Prompt:
Edit the entries below by replacing every "Select" with "Choose" and changing nothing else, and leave the pictures out of your version.

[Saved data entries]

================================

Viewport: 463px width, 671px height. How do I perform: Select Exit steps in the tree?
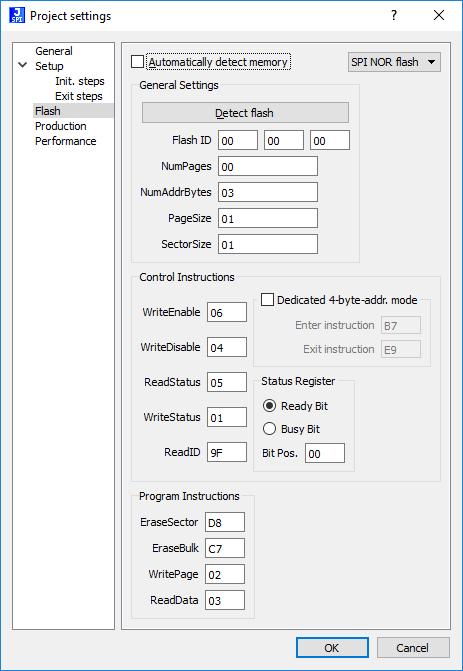click(x=79, y=96)
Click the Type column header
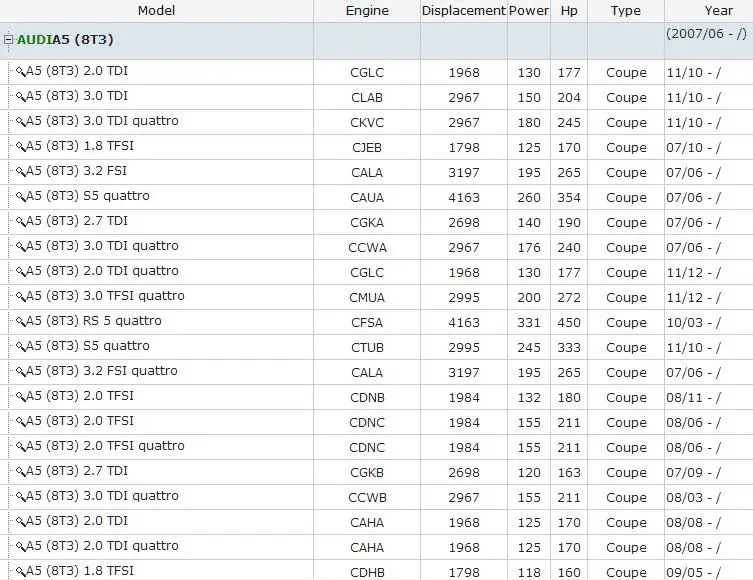 coord(626,11)
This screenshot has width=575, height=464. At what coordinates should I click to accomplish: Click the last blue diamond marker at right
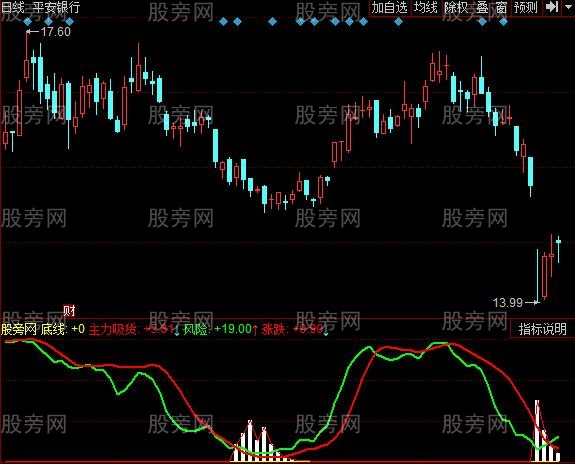(503, 22)
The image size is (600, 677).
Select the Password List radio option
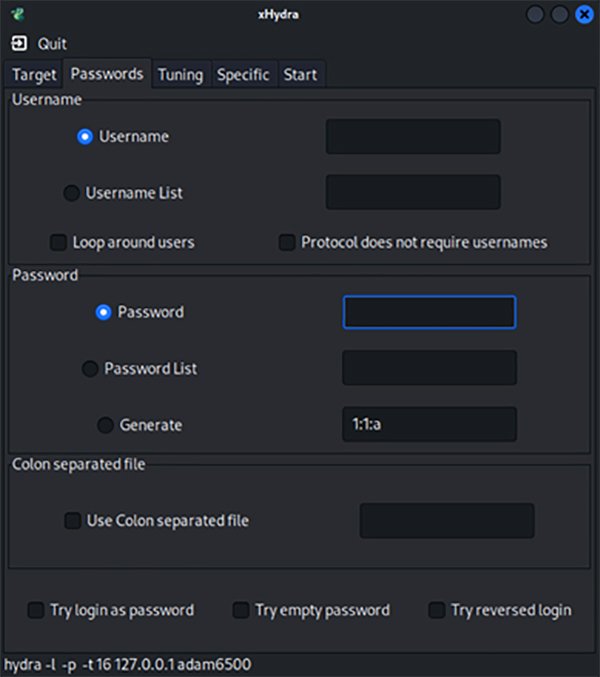point(90,369)
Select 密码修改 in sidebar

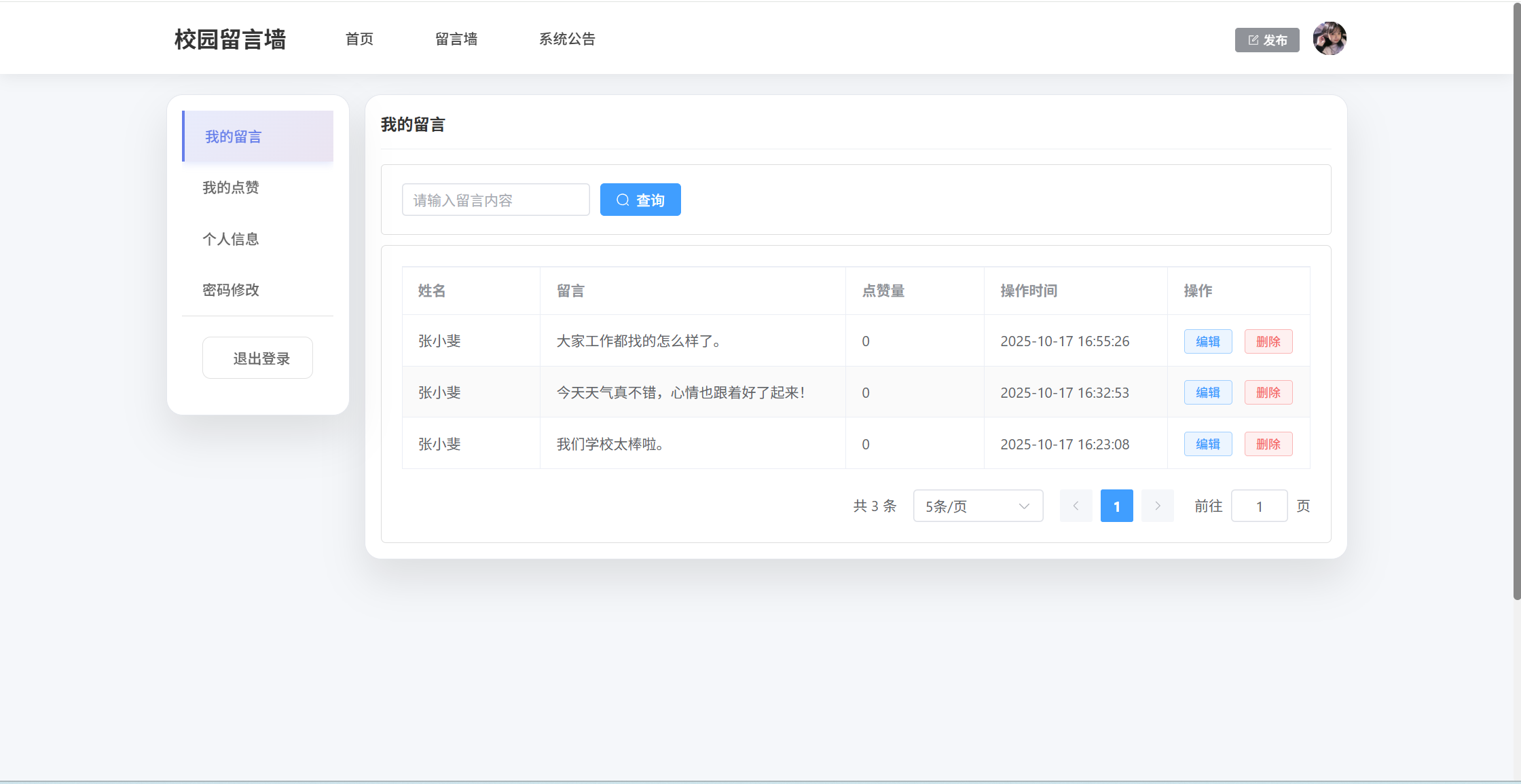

================================

Solution:
Viewport: 463px width, 671px height. How do I perform: Choose Exit steps in the tree?
click(x=79, y=96)
Click the Type column header
 coord(626,11)
This screenshot has width=575, height=464. At what coordinates should I click to accomplish: Click the last blue diamond marker at right
(503, 22)
The image size is (600, 677).
Choose the Password List radio option
point(90,369)
Choose 密码修改 in sidebar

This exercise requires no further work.